Records from a data source
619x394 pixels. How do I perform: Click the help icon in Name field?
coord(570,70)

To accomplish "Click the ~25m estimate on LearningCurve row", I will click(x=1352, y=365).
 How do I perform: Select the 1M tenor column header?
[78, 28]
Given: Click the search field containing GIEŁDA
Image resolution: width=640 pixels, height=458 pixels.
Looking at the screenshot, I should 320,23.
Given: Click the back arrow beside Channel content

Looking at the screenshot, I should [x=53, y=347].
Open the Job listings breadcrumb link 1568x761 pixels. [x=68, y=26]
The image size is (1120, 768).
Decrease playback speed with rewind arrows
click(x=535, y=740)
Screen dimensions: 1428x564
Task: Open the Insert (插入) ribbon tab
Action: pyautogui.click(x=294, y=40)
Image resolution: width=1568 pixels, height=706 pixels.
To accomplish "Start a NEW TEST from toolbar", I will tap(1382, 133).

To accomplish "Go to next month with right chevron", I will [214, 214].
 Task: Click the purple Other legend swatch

§ The task
Having found the line with "Image resolution: width=1568", transcribe it and each line after it to the end of the entries, with no other lines.

§ Task solution
Image resolution: width=1568 pixels, height=706 pixels.
To accomplish "Start a NEW TEST from toolbar", I will tap(1382, 133).

To accomplish "Go to next month with right chevron", I will [214, 214].
 Task: Click the purple Other legend swatch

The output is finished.